🤖 AI Summary
This work exposes a latent threat to algorithmic fairness in healthcare machine learning: missing-data imputation can systematically exacerbate prediction bias against marginalized groups when the missingness mechanism is driven by societal biases. While standard imputation methods—including MICE, KNN, and GAIN—exhibit comparable overall predictive performance, they differentially distort outcomes across demographic subgroups. The study introduces the first causal framework linking clinical missingness mechanisms to group-specific missingness patterns. Through controlled simulations and empirical analysis on real-world electronic health records, it demonstrates that no single imputation strategy universally mitigates fairness disparities. Consequently, the authors propose fairness-aware imputation evaluation criteria and a subgroup-specific validation paradigm. These contributions advance transparency and accountability in ML preprocessing, offering principled guidance for equity-oriented data repair in clinical AI.
📝 Abstract
Biases have marked medical history, leading to unequal care affecting marginalised groups.
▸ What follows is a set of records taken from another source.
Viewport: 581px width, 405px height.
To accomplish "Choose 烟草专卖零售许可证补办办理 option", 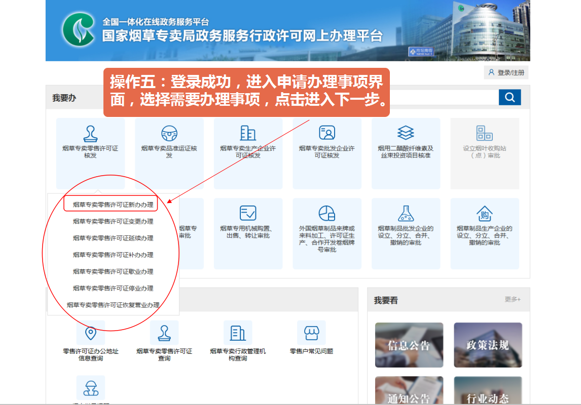I will coord(113,255).
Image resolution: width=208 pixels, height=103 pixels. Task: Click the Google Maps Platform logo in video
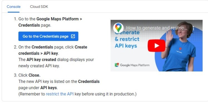(x=132, y=65)
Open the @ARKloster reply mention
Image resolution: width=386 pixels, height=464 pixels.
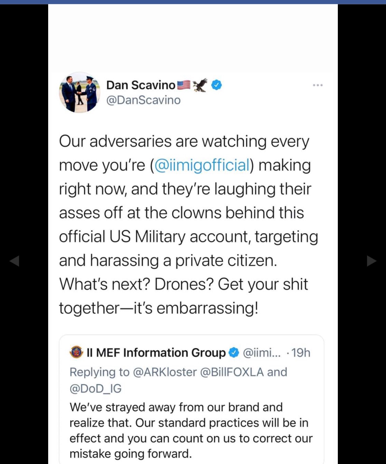165,372
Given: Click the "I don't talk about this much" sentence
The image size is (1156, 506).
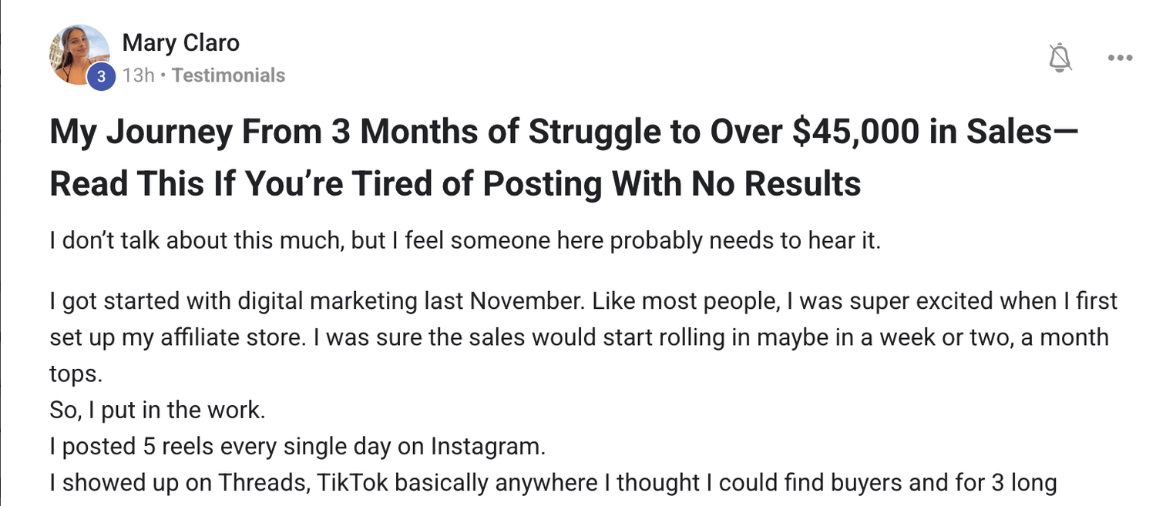Looking at the screenshot, I should coord(464,240).
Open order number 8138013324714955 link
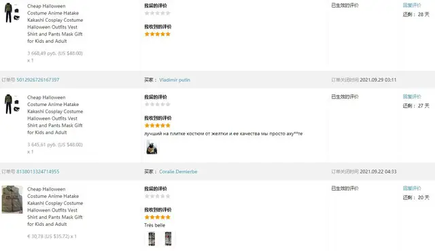435x251 pixels. [38, 171]
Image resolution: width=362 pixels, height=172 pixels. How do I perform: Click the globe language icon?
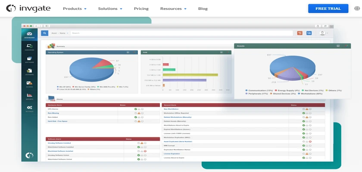[357, 9]
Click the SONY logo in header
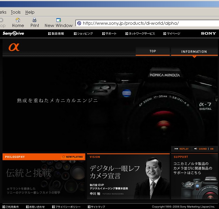 click(x=208, y=34)
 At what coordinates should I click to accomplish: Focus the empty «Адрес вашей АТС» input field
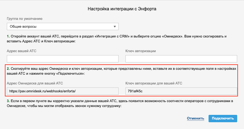pyautogui.click(x=63, y=59)
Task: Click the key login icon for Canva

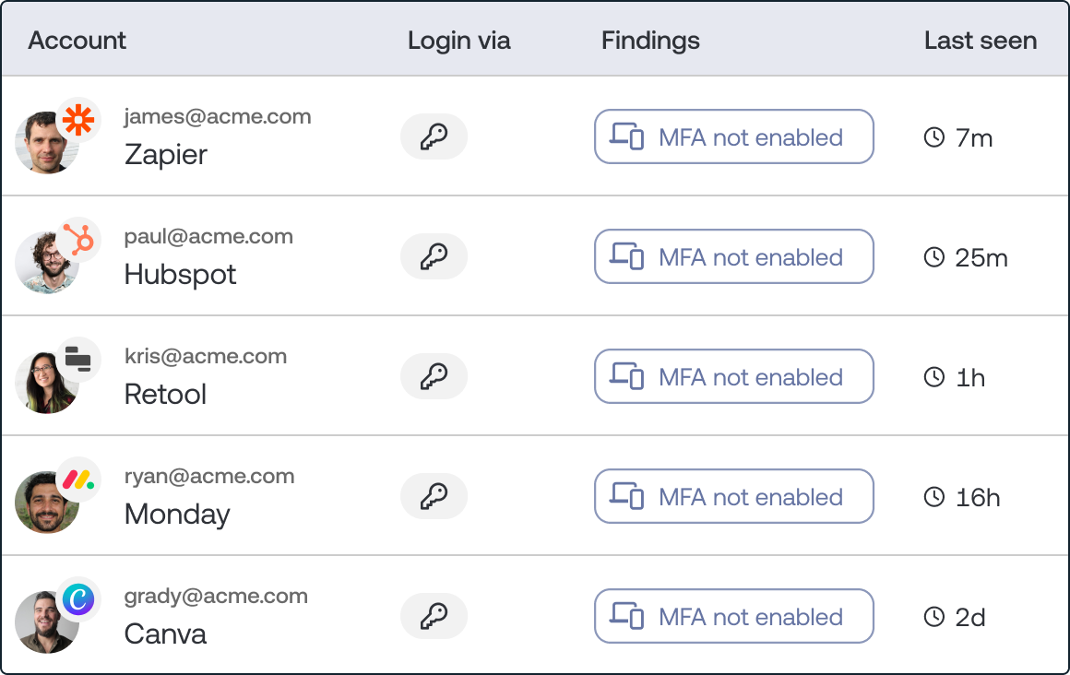Action: [x=434, y=617]
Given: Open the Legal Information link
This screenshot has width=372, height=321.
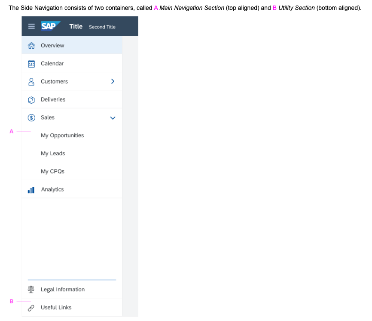Looking at the screenshot, I should [63, 289].
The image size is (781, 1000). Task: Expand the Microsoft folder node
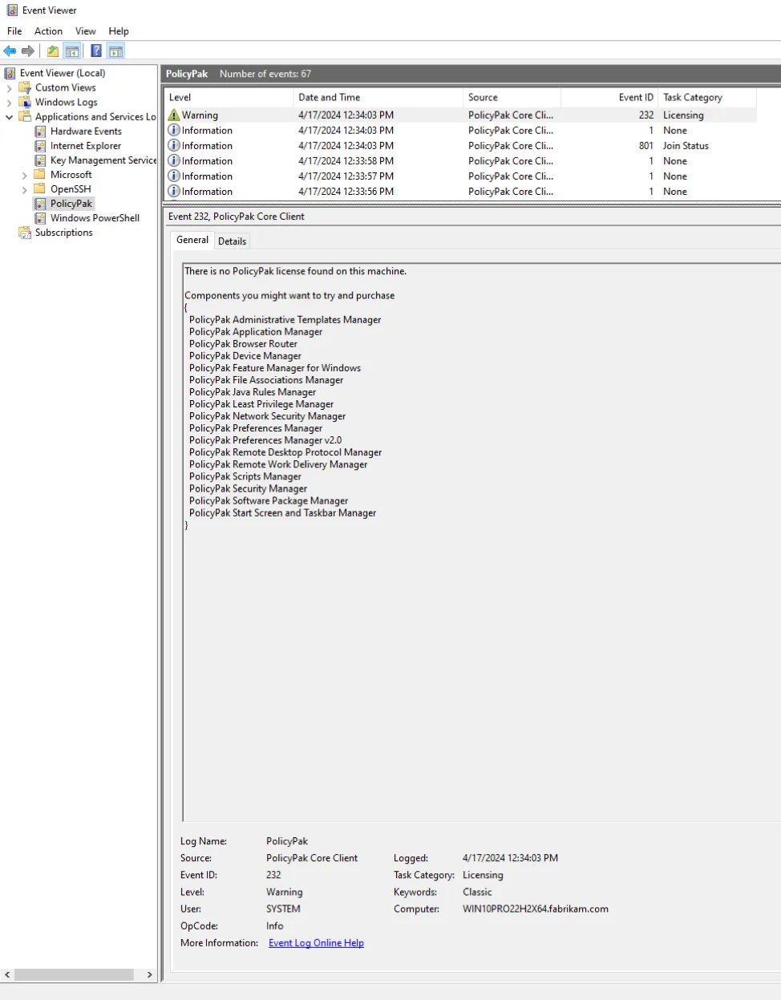pyautogui.click(x=25, y=175)
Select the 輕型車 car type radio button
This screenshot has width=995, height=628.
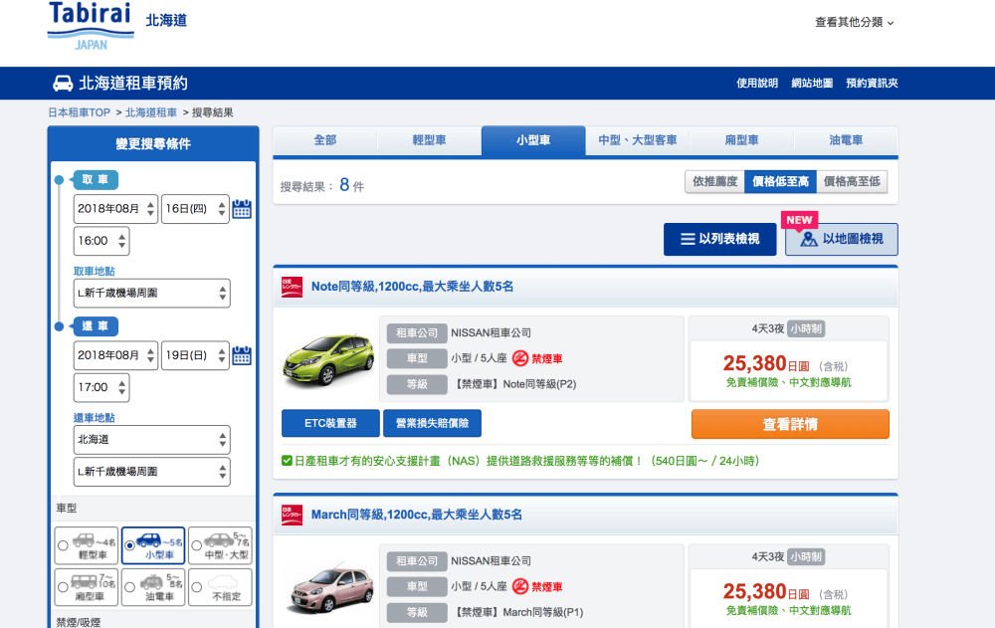(x=64, y=544)
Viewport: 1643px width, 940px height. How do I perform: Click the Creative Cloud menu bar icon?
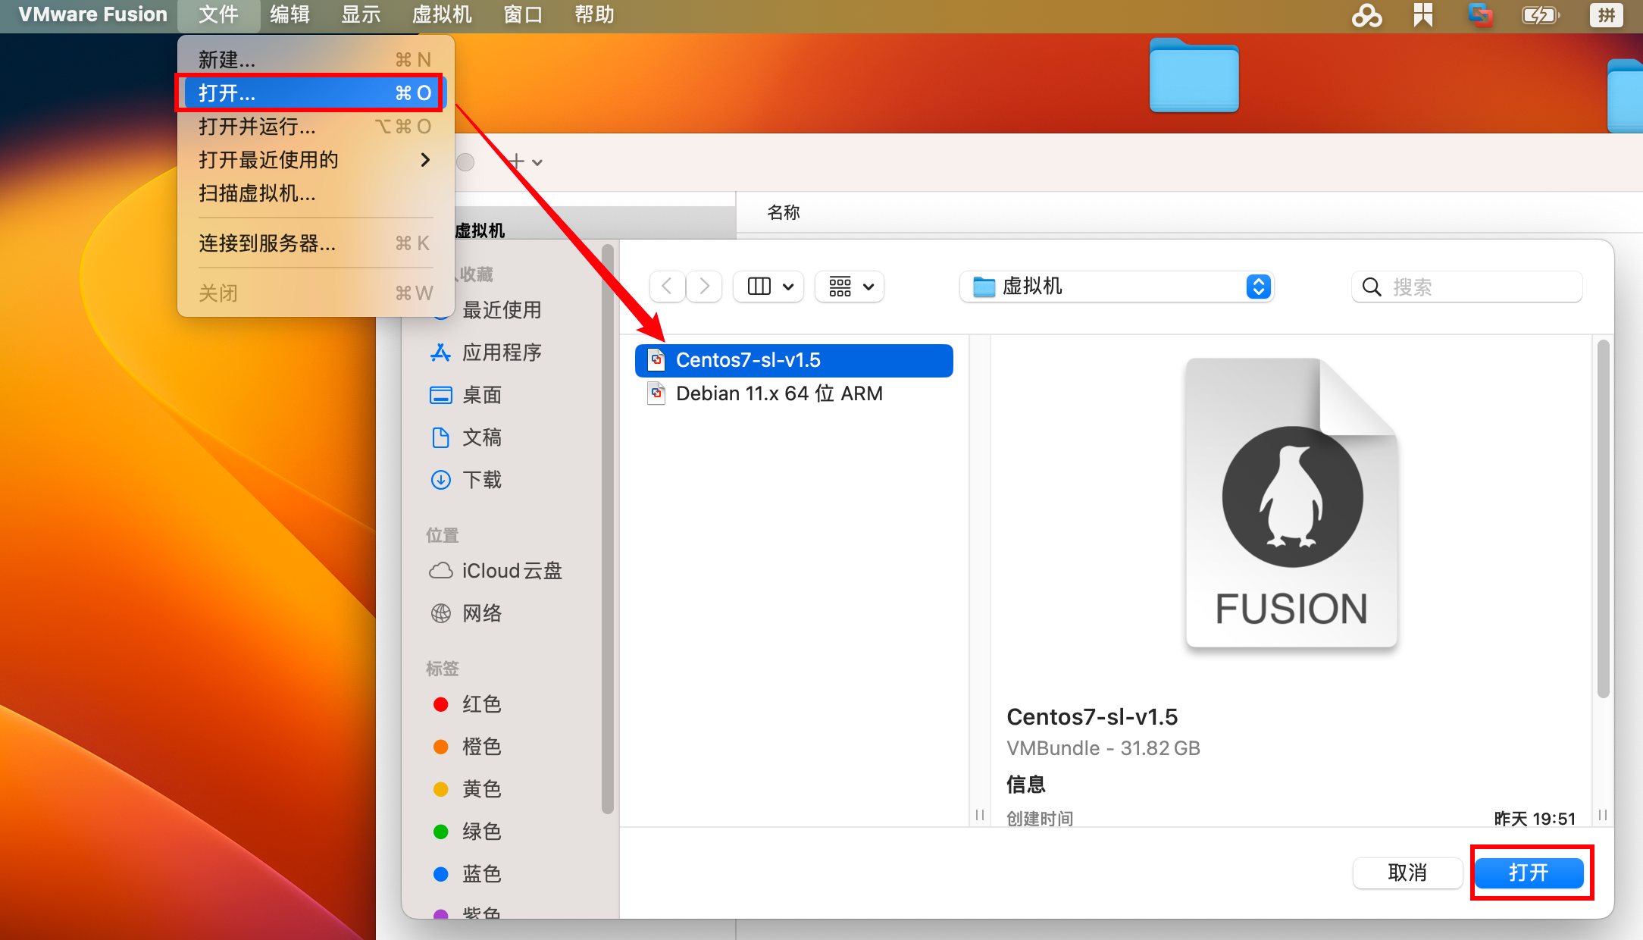(x=1366, y=15)
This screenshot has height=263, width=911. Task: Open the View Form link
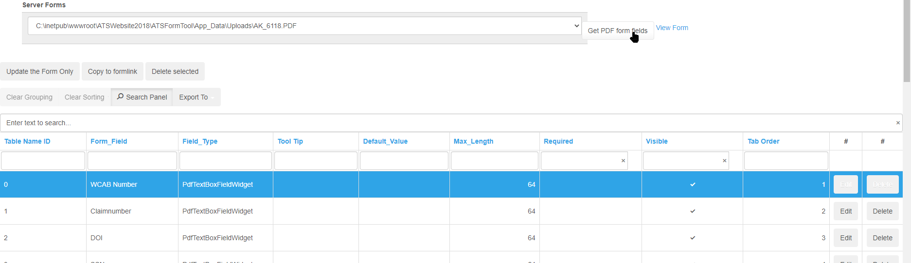pyautogui.click(x=672, y=28)
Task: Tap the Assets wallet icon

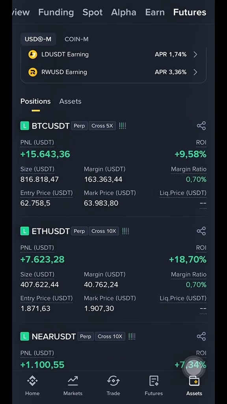Action: [x=194, y=381]
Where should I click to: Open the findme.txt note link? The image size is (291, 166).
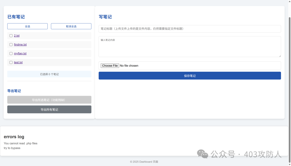[20, 44]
The patterns of missingness in observational data often reflect these group discrepancies, but the algorithmic fairness implications of group-specific missingness are not well understood. Despite its potential impact, imputation is too often an overlooked preprocessing step. When explicitly considered, attention is placed on overall performance, ignoring how this preprocessing can reinforce groupspecific inequities. Our work questions this choice by studying how imputation affects downstream algorithmic fairness. First, we provide a structured view of the relationship between clinical presence mechanisms and groupspecific missingness patterns. Then, through simulations and real-world experiments, we demonstrate that the imputation choice influences marginalised group performance and that no imputation strategy consistently reduces disparities. Importantly, our results show that current practices may endanger health equity as similarly performing imputation strategies at the population level can affect marginalised groups differently. Finally, we propose recommendations for mitigating inequities that may stem from a neglected step of the machine learning pipeline.